In Europe, where the government debt crisis and high unemployment have led to 18 straight months of declining industry sales, GM's loss narrowed to $175 million from $294 million a year ago. Ammann said GM is not yet ready to say that the European auto industry has hit bottom, but the company is proceeding with its plan to invest in new products and close a German plant by 2014.

"There are things we can control and we're making good progress on those," he said.

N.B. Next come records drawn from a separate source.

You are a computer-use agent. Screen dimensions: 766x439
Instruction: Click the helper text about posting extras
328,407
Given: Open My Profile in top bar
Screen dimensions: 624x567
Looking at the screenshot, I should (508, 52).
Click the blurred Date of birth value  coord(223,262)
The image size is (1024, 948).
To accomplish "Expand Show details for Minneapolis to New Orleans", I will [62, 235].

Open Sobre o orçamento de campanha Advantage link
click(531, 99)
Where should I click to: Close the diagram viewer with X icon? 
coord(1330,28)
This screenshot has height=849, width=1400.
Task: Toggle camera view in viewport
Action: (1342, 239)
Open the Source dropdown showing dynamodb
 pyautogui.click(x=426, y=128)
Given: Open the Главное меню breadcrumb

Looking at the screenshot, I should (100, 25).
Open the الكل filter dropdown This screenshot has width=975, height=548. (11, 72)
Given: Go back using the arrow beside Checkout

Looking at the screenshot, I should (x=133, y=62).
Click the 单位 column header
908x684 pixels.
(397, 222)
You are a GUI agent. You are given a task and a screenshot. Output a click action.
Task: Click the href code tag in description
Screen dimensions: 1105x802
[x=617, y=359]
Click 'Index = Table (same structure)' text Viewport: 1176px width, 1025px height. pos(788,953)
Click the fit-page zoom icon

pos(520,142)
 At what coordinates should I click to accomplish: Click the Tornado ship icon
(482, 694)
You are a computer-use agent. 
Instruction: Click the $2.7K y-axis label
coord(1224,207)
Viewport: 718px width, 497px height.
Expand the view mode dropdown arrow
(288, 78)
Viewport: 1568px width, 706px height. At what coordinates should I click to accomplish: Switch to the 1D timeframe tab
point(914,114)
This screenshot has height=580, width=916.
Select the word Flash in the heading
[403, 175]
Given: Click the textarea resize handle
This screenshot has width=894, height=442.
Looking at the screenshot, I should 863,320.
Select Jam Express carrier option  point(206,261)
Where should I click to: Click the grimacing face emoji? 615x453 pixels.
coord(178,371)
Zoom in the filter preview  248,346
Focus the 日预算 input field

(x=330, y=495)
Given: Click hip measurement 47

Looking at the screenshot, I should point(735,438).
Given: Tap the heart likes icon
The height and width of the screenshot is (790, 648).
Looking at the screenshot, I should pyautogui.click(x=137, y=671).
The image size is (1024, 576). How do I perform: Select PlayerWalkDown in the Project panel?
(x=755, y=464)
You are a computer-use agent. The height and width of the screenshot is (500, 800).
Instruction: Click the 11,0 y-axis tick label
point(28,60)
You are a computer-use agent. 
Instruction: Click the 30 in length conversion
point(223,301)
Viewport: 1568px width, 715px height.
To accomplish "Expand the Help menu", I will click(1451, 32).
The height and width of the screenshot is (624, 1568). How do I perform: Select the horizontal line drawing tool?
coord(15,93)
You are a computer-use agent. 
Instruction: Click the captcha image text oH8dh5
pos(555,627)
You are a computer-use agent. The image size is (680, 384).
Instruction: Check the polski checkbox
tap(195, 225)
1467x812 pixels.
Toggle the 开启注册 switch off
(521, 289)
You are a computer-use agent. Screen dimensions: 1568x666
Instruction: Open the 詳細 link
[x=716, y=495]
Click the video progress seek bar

GM's European results were better than rival Ford Motor Co., which is also restructuring its European operations. Ford's European losses more than tripled to $462 million in the first quarter. But Ford earned a record $2.4 billion in North America, or $1 billion more than GM. Ford last month reported net income of $1.6 billion for the first quarter.

GM's revenue fell 2.3 percent to $36.9 billion in the first quarter. One-time items included a charge for currency devaluation in Venezuela.

Detroit-based GM is still 16-percent owned by the U.S. government, a legacy of the U.S. Treasury's bailout of GM in 2009. So far, the government has recovered around $30.4 billion of its $49.5 billion bailout, and plans to sell its remaining share. But those shares would have to sell for around $79 each — more than double GM's current stock price — for taxpayers to break even.